Here's where most enterprises go wrong with AI: They think success means collecting everything possible. In reality, we've helped clients build AI systems that perform better than their legacy systems while using significantly less customer data.
"There's this sense we have with Gen AI that you just need to feed the machine," Trube observed from her work leading data efforts on our core AI program. "Companies are feeling pressure to differentiate themselves with Gen AI by stockpiling all of their data so that they can feed their machine data no one else has."
But this "data hoarding" approach, as she calls it, "goes completely against a core data privacy principle which is minimization."

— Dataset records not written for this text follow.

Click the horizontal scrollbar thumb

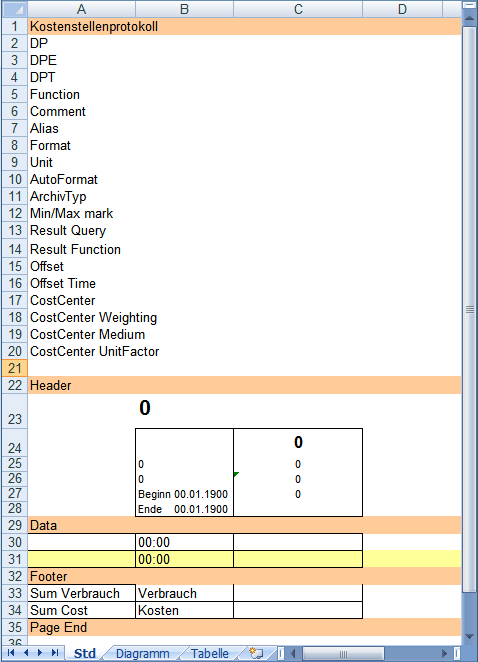click(343, 654)
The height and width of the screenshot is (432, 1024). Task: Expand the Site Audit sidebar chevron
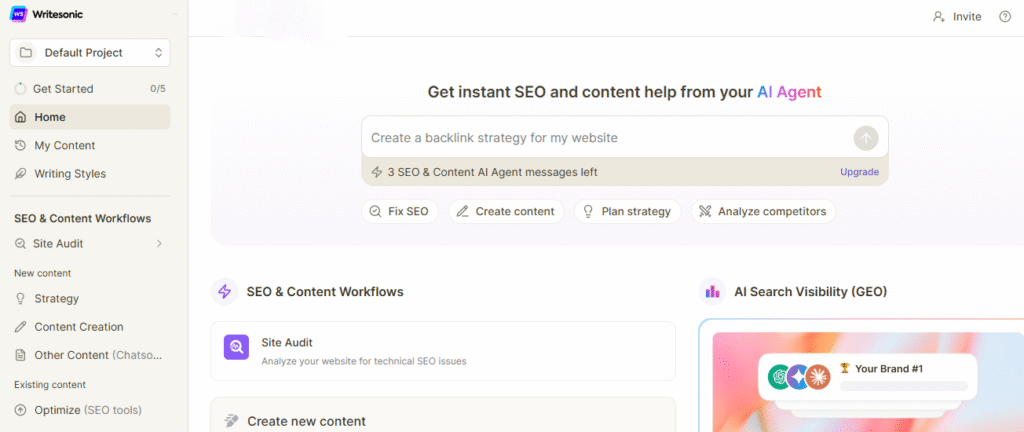coord(159,244)
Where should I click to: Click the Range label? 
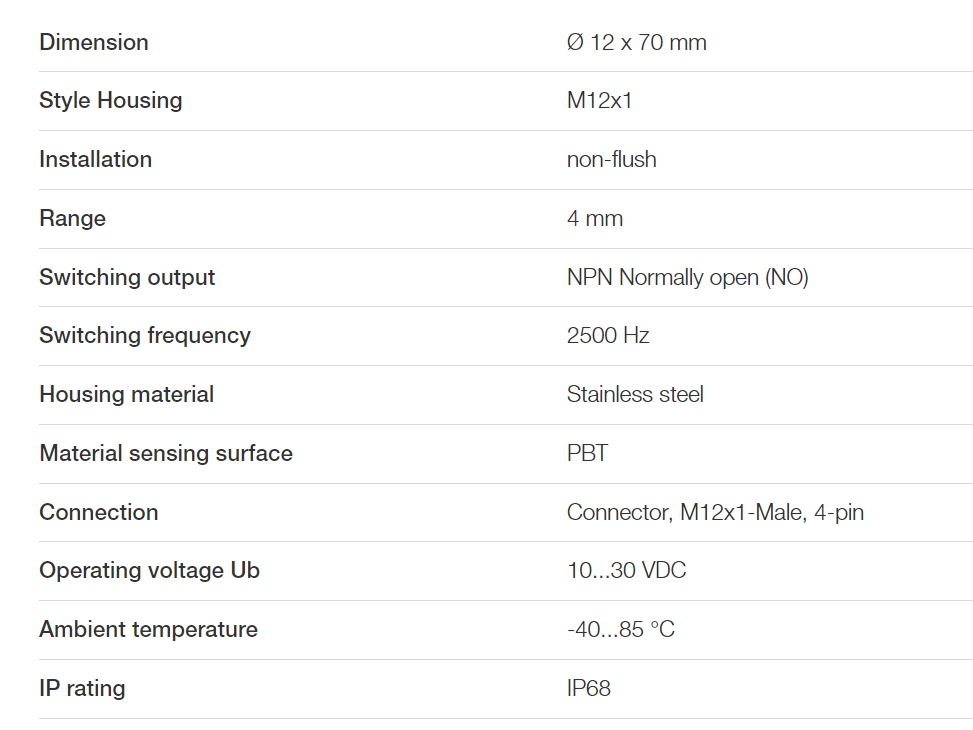tap(73, 219)
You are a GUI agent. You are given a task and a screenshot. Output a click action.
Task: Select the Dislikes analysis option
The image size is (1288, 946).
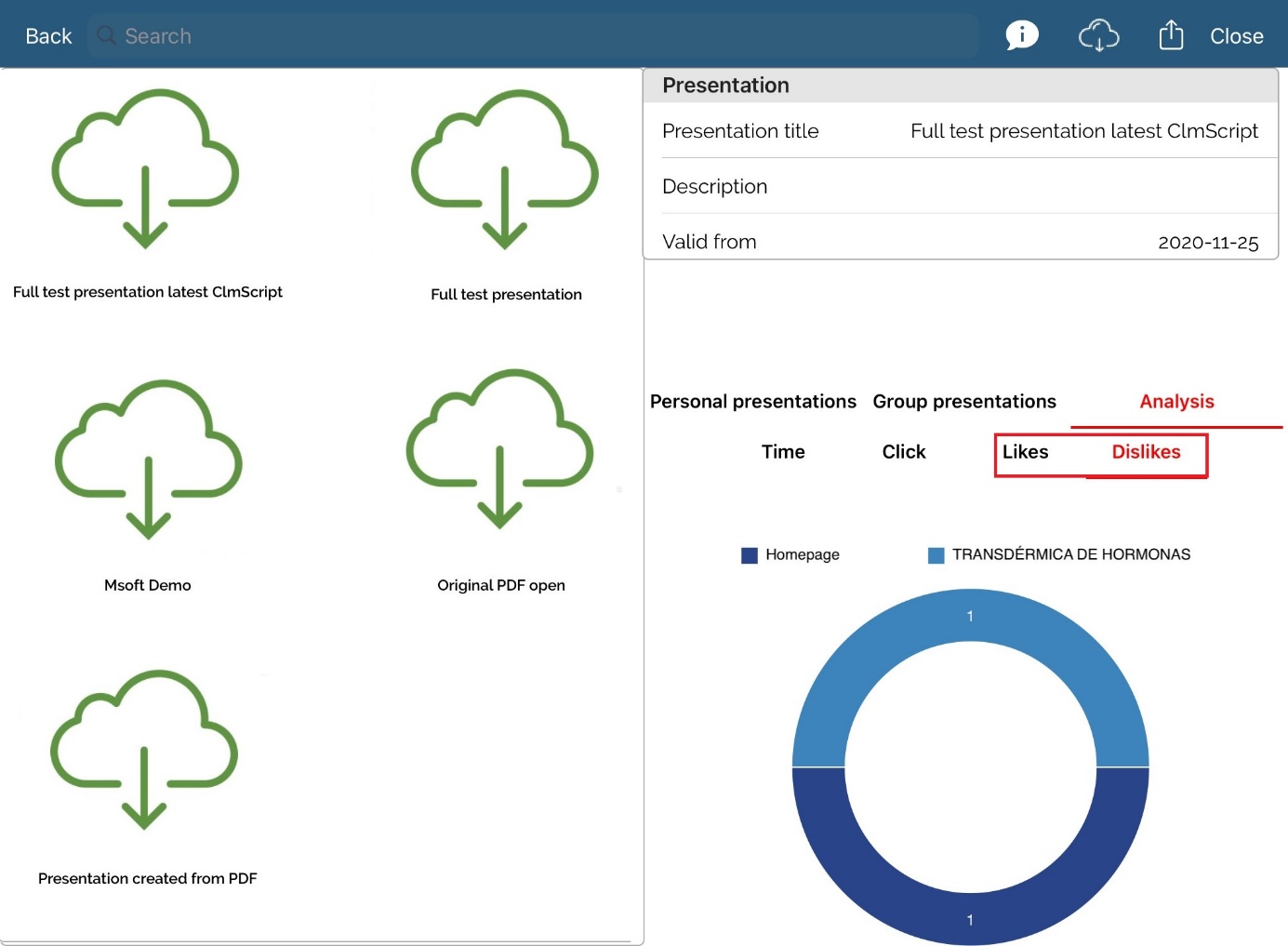(1146, 452)
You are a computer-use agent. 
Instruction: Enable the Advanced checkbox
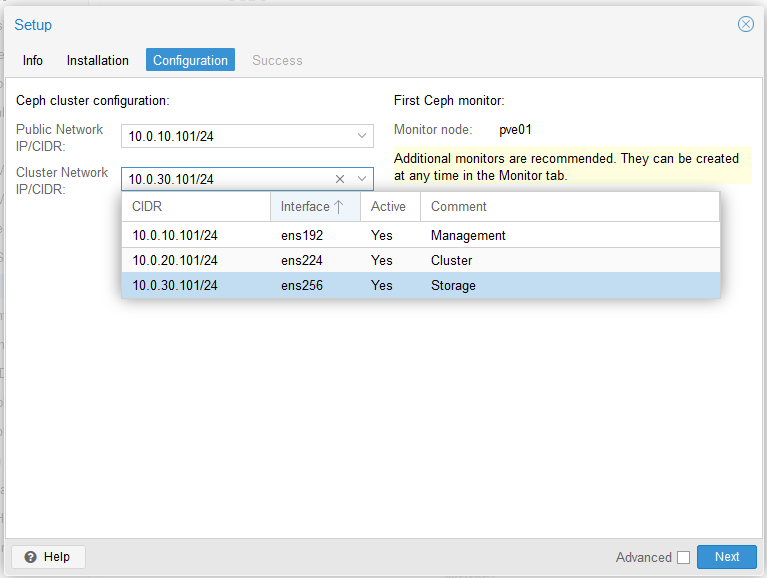(683, 557)
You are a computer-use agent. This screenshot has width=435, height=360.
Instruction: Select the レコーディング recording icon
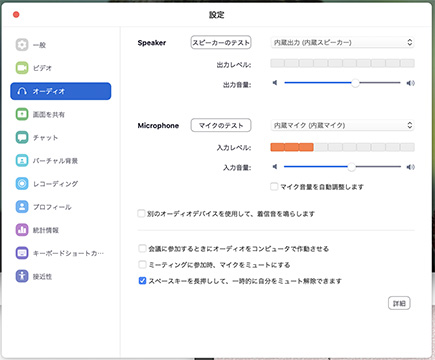[x=22, y=184]
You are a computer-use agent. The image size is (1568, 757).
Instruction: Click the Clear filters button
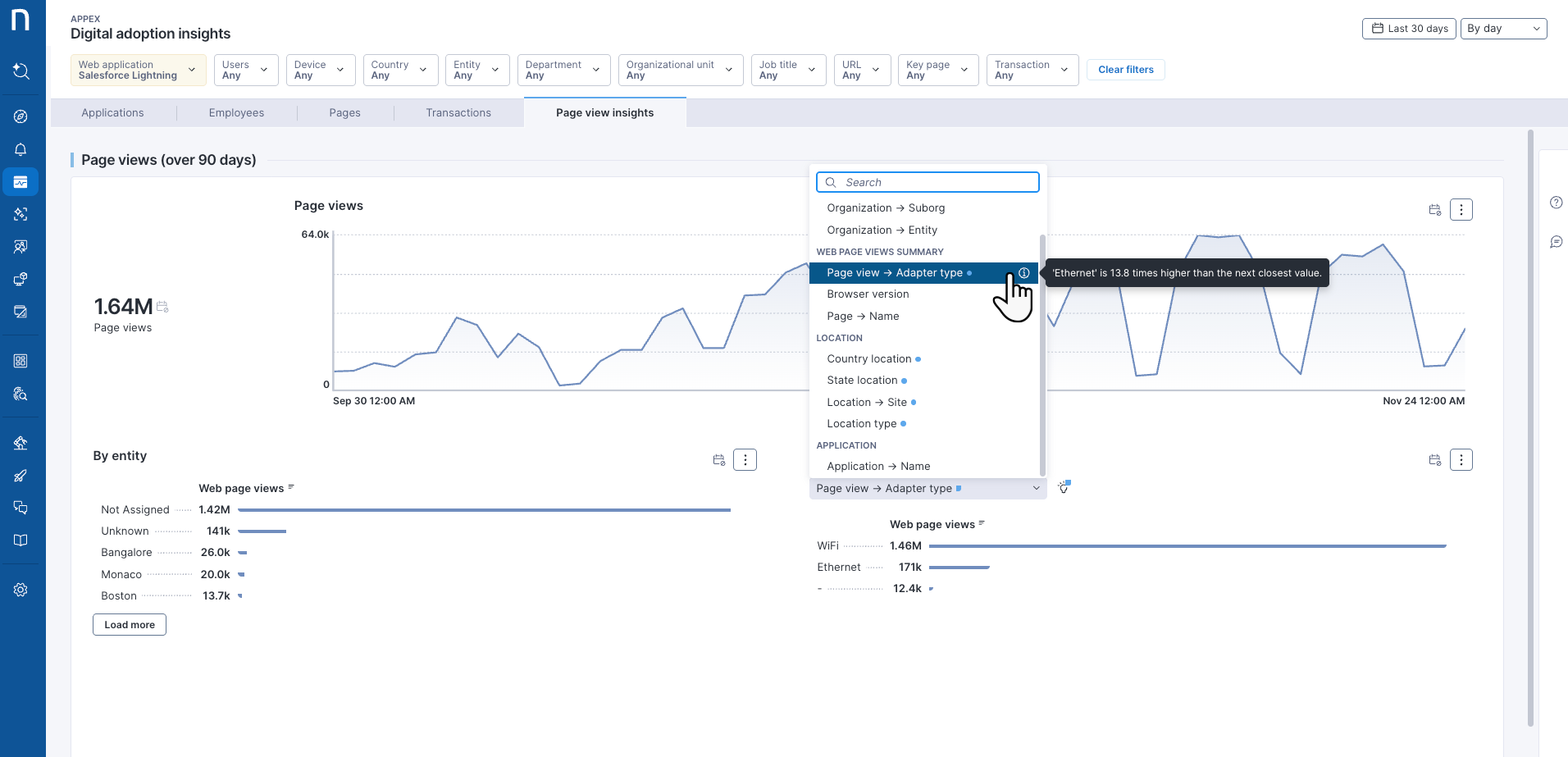click(x=1125, y=70)
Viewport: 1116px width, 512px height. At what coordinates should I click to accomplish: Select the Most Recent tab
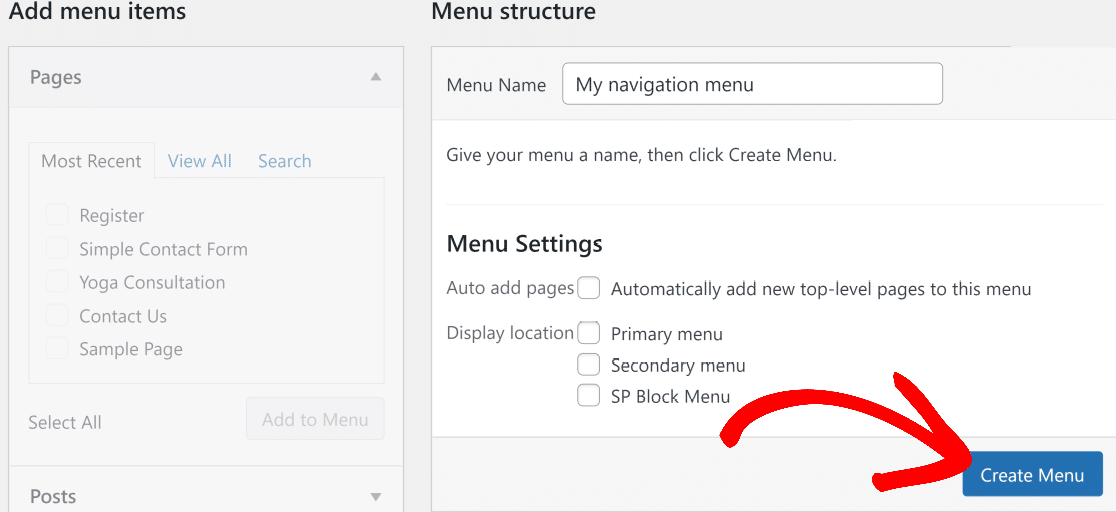coord(91,161)
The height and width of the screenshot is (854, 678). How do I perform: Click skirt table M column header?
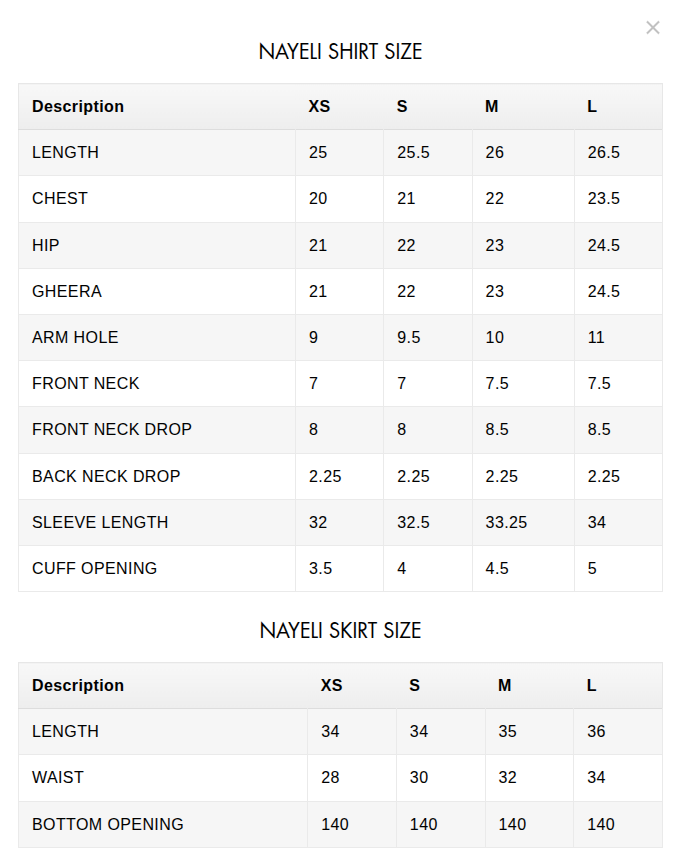[505, 685]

The key insight? Companies that practice thoughtful data collection, focusing on quality over quantity, often build better AI systems. They're forced to be more strategic about what they collect, more sophisticated about feature engineering and more focused on genuine business outcomes. This doesn't mean collecting less data necessarily, but collecting the right data. After all, AI systems are only as good as the data that powers them, and without sufficient, high-quality data, even the most advanced algorithms will underperform. The goal isn't data minimization for its own sake, but rather purposeful data collection that balances privacy principles with the substantial data requirements that effective AI demands.
Gaurav Goel, our technology lead who works with major financial services clients on digital transformation, sees this firsthand: "We apply principles while we are devising new products for the customers, taking on data security and confidentiality with utmost care. We take considerations in terms of what minimum data to capture, how to store the data, how to synchronize the data."
The result isn't limitation—it's clarity and efficiency.